The exercise: In the data below, retype everything from the line containing "the third row" down to the line containing "click(946, 398)", keeping every character unchanged.
* Begin Supplied records *
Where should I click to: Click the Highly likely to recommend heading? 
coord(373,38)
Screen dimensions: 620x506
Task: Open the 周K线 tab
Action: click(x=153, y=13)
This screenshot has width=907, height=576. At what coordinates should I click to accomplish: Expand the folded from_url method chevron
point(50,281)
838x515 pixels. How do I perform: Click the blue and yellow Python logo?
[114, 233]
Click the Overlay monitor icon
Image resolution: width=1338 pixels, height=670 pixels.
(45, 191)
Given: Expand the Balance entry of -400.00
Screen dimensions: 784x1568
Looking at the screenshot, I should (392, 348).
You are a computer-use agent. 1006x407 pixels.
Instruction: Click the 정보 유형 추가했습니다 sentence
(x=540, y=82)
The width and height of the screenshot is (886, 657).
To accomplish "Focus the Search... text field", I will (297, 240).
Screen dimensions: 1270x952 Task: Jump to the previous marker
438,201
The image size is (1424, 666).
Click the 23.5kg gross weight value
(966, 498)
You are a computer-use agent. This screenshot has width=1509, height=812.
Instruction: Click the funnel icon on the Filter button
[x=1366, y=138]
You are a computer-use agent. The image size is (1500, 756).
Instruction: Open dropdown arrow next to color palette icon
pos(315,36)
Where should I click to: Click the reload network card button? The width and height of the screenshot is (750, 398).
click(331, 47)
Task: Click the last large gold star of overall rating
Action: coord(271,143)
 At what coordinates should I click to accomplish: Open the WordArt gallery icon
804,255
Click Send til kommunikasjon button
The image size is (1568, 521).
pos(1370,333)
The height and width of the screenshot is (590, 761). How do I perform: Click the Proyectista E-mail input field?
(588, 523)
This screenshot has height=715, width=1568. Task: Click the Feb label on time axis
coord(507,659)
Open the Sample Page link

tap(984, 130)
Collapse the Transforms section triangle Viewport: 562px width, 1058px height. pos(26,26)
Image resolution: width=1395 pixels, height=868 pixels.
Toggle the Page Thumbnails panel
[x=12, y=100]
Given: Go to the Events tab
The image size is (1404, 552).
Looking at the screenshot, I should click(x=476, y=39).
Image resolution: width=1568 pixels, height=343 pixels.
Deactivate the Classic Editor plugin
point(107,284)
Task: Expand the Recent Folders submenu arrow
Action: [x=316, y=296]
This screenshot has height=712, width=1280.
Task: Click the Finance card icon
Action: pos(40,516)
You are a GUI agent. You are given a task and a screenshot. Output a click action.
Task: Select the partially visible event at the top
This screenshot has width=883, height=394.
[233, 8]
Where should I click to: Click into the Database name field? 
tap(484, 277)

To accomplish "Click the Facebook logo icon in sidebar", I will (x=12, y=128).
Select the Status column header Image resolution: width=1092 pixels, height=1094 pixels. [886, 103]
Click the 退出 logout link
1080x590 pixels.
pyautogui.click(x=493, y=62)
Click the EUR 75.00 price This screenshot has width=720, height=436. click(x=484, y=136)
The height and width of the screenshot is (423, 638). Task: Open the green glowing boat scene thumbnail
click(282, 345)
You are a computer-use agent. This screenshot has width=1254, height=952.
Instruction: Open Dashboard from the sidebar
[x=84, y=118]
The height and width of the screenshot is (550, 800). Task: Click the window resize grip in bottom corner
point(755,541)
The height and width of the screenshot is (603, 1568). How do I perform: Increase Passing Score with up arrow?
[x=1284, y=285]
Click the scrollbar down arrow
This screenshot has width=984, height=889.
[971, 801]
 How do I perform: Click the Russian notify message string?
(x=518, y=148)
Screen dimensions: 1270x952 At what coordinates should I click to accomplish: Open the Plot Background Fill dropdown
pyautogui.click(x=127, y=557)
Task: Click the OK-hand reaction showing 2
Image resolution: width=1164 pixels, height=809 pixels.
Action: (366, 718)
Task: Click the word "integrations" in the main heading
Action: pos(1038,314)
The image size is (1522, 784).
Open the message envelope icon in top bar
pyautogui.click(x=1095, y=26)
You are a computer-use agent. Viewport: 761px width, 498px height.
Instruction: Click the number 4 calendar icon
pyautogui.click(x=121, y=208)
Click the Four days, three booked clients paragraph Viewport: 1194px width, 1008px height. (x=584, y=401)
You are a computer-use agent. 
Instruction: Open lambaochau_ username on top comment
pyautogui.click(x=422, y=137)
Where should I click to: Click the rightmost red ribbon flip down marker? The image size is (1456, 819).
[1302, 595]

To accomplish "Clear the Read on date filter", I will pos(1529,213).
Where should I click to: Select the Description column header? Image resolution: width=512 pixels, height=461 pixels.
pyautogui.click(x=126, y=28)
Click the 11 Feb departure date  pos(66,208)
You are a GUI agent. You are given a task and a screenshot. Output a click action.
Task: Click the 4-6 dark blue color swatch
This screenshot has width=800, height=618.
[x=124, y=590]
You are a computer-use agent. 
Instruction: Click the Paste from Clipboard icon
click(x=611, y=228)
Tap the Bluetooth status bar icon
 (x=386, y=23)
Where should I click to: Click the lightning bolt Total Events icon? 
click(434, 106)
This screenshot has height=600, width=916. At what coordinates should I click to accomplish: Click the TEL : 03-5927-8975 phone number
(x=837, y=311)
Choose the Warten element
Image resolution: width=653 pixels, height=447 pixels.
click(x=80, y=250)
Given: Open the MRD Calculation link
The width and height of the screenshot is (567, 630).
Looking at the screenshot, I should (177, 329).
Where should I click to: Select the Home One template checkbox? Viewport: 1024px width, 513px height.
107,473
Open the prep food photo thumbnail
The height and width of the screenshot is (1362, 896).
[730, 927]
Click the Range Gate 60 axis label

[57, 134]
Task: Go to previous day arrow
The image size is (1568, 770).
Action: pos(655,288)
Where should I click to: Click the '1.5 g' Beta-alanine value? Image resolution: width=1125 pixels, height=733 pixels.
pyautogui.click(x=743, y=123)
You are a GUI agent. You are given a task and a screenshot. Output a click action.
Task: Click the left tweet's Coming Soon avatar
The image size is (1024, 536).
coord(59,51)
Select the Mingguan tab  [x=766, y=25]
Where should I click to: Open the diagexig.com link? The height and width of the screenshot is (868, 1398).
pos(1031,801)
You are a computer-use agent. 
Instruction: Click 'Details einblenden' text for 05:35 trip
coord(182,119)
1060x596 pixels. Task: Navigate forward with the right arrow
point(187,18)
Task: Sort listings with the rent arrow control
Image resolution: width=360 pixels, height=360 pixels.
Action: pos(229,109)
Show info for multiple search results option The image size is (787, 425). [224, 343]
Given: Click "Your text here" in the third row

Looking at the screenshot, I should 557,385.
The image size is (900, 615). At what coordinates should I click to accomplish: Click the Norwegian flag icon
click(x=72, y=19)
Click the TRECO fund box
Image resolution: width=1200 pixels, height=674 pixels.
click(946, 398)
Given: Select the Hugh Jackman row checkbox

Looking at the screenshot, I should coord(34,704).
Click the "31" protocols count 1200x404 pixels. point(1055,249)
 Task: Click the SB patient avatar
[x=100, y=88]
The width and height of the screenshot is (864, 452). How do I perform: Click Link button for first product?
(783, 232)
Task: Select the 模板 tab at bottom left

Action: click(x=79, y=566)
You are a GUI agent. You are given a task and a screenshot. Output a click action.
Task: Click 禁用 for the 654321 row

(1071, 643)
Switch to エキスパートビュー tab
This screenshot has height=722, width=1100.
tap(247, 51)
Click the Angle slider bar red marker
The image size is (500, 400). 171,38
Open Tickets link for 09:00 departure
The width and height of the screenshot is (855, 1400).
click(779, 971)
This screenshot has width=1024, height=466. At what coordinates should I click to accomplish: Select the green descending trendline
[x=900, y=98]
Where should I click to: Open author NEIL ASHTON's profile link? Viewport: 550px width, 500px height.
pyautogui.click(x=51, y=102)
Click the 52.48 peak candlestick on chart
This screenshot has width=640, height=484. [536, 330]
* End Supplied records *
Task response:
Given: Click "Your text here" in the third row

Looking at the screenshot, I should 557,385.
The image size is (900, 615). At what coordinates should I click to accomplish: Click the Norwegian flag icon
click(x=72, y=19)
Click the TRECO fund box
Image resolution: width=1200 pixels, height=674 pixels.
click(946, 398)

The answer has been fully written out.